How to prove that the set of all not-empty and finite subsets of $\mathbb{N}$ is countable? The set of all subsets of $\mathbb N$ is $ \mathcal{P}{(\mathbb N)} $ right?
So how can I prove that $ \mathcal{P}{(\mathbb N)} $ is countable?
 A: Let $A$ be a finite subset of $\mathbb N$. Write
$$ A = \{ a_1, a_2, \dots , a_n\}. $$
Let $B$ denote the set of all such finite subsets and define $f : B \rightarrow \mathbb N$ according to :
$$ \text{for } A = \{a_1, a_2, \dots , a_n\} : f(A) = 2^{a_1} + 2^{a_2} + \dots + 2^{a_n}$$
Then it is easy to see that $f$ is an injection of $B$ into $\mathbb N$, so $B$ must be countable.
A: Hint.  There are only finitely many subsets of $\Bbb N$ whose elements add up to a given sum $n$.

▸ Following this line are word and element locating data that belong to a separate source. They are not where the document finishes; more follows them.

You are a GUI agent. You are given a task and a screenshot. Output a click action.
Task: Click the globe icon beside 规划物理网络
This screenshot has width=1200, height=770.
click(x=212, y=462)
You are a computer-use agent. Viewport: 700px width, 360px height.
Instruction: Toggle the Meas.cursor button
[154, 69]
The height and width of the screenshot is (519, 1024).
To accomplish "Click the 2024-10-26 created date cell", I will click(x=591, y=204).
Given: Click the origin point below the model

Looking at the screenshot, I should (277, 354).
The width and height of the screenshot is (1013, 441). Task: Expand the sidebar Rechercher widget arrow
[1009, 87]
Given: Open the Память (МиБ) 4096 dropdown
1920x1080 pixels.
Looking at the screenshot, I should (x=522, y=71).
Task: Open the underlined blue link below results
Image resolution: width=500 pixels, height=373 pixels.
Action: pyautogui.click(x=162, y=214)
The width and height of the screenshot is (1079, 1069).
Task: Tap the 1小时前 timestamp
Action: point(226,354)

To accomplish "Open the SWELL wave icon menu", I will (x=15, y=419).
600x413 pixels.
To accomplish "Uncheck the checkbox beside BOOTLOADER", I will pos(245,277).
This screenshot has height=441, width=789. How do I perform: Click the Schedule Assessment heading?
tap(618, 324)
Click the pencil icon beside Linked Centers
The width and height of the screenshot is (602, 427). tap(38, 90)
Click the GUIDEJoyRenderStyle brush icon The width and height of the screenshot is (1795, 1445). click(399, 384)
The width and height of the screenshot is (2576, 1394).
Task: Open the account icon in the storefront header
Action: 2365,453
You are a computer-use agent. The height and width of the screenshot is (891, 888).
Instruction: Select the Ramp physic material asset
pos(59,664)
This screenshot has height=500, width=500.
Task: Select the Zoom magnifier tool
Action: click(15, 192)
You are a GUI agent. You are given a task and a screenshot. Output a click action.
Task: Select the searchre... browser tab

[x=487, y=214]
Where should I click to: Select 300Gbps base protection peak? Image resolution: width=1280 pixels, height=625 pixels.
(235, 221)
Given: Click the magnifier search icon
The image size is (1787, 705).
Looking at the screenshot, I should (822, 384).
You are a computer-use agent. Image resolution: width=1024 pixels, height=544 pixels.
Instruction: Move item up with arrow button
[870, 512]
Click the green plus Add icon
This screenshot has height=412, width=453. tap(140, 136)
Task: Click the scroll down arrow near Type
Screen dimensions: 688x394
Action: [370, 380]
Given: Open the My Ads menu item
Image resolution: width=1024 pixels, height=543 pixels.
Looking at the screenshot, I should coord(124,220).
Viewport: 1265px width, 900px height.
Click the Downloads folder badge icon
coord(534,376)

A: $$\aleph_0\le|\{A\subseteq\mathbb N: |A|<\aleph_0\}|=\Big|\bigcup_{n\in\mathbb N}\{A\subseteq\mathbb N: |A|=n\}\Big|\le\aleph_0\cdot\sup_{n\in\mathbb N}\aleph_0^n=\aleph_0\cdot\sup_{n\in\mathbb N}\aleph_0=\aleph_0$$
A: \begin{align}
\text{All nonempty subsets of } \{1\}: & \{1\} \\
\text{All nonempty subsets of } \{1,2\}: & \{1\}, \{2\}, \{1,2\} \\
\text{All nonempty subsets of } \{1,2,3\}: & \{1\},\{2\},\{3\},\{1,2\},\{1,3\},\{2,3\},\{1,2,3\} \\
\vdots \qquad \vdots \qquad \vdots \qquad{} & {} \qquad \vdots \qquad \vdots \qquad \vdots
\end{align}
Now count them, starting on the first row above: one, two, three, four, etc., skipping duplicates.